Window functions are a powerful feature in databases that allow you to perform calculations across a set of rows related to the current row. They are commonly used in SQL queries to analyze and aggregate data within a specific window or range.
Syntax
The basic syntax for using window functions is as follows:
SELECT
column1,
column2,
window_function(column3) OVER (PARTITION BY partition_column ORDER BY order_column ROWS BETWEEN N PRECEDING AND M FOLLOWING) AS result_column
FROM
your_table;
- window_function: The specific window function to be applied (e.g., SUM, AVG, ROW_NUMBER, etc.).
- column1, column2, …: The columns you want to include in the result set.
- PARTITION BY partition_column: Optional clause that divides the result set into partitions to which the window function is applied independently. It is used to group rows based on one or more columns, and the window function is then applied separately to each partition.
- ORDER BY order_column: Defines the order in which the rows are processed by the window function.
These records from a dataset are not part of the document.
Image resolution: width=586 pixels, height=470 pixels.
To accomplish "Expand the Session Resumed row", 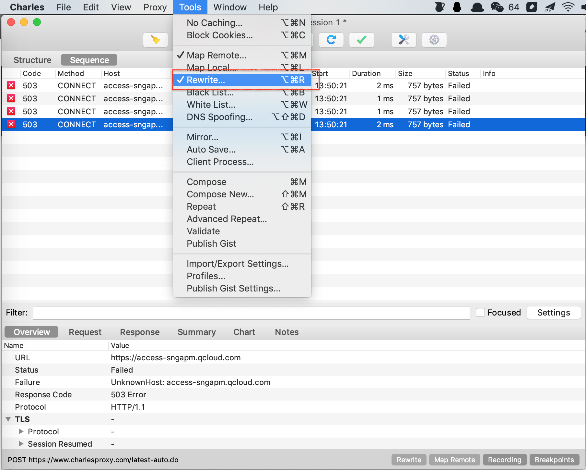I will coord(21,444).
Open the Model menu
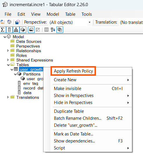143x155 pixels. pos(53,14)
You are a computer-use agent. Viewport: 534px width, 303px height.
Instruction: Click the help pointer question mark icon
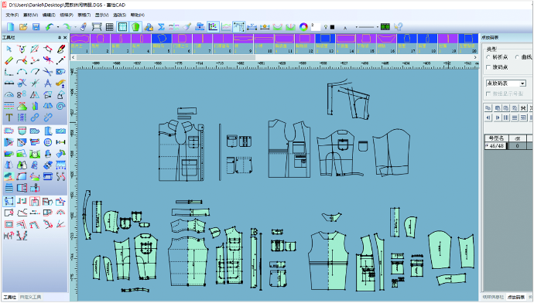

It specifies how the data is sorted within each partition.
- ROWS BETWEEN N PRECEDING AND M FOLLOWING: Specifies the window frame, indicating the range of rows used by the window function. It defines the relative position of the current row within the partition.
Sample Data
Consider the following sample data for better illustration:
orders table:
customer_id | order_date | order_amount |
---|---|---|
1 | 2023-01-01 | 100 |
1 | 2023-02-01 | 150 |
2 | 2023-01-15 | 200 |
2 | 2023-02-10 | 120 |
Common Window Functions
1. ROW_NUMBER()
Assigns a unique integer to each row within a partition, based on the specified ordering.
SELECT
customer_id,
order_date,
order_amount,
ROW_NUMBER() OVER (PARTITION BY customer_id ORDER BY order_date) AS row_num
FROM
orders;
Result:
customer_id | order_date | order_amount | row_num |
---|---|---|---|
1 | 2023-01-01 | 100 | 1 |
1 | 2023-02-01 | 150 | 2 |
2 | 2023-01-15 | 200 | 1 |
2 | 2023-02-10 | 120 | 2 |
2. SUM()
Calculates the sum of a column within a specified window.
SELECT
customer_id,
order_date,
order_amount,
SUM(order_amount) OVER (PARTITION BY customer_id ORDER BY order_date) AS running_total
FROM
orders;
Result:
customer_id | order_date | order_amount | running_total |
---|---|---|---|
1 | 2023-01-01 | 100 | 100 |
1 | 2023-02-01 | 150 | 250 |
2 | 2023-01-15 | 200 | 200 |
2 | 2023-02-10 | 120 | 320 |
3. AVG()
Computes the average of a column over a specified window.
SELECT
customer_id,
order_date,
order_amount,
AVG(order_amount) OVER (PARTITION BY customer_id ORDER BY order_date) AS avg_amount
FROM
orders;
Result:
customer_id | order_date | order_amount | avg_amount |
---|---|---|---|
1 | 2023-01-01 | 100 | 100 |
1 | 2023-02-01 | 150 | 125 |
2 | 2023-01-15 | 200 | 200 |
2 | 2023-02-10 | 120 | 160 |
4. LEAD() and LAG()
Accesses data from subsequent or preceding rows within the partition.
SELECT
customer_id,
order_date,
order_amount,
LEAD(order_amount) OVER (PARTITION BY customer_id ORDER BY order_date) AS next_order_amount,
LAG(order_amount) OVER (PARTITION BY customer_id ORDER BY order_date) AS prev_order_amount
FROM
orders;
Result:
customer_id | order_date | order_amount | next_order_amount | prev_order_amount |
---|---|---|---|---|
1 | 2023-01-01 | 100 | 150 | NULL |
1 | 2023-02-01 | 150 | NULL | 100 |
2 | 2023-01-15 | 200 | 120 | NULL |
2 | 2023-02-10 | 120 | NULL | 200 |
Window functions are a versatile tool in SQL, providing a way to perform complex analyses over defined windows or partitions. They enhance the capabilities of queries, allowing for efficient and concise data manipulation and analysis. The OVER
clause, along with PARTITION BY
and ORDER BY
, enables fine-grained control over the window within which the window function operates, making it a powerful tool for data analysis.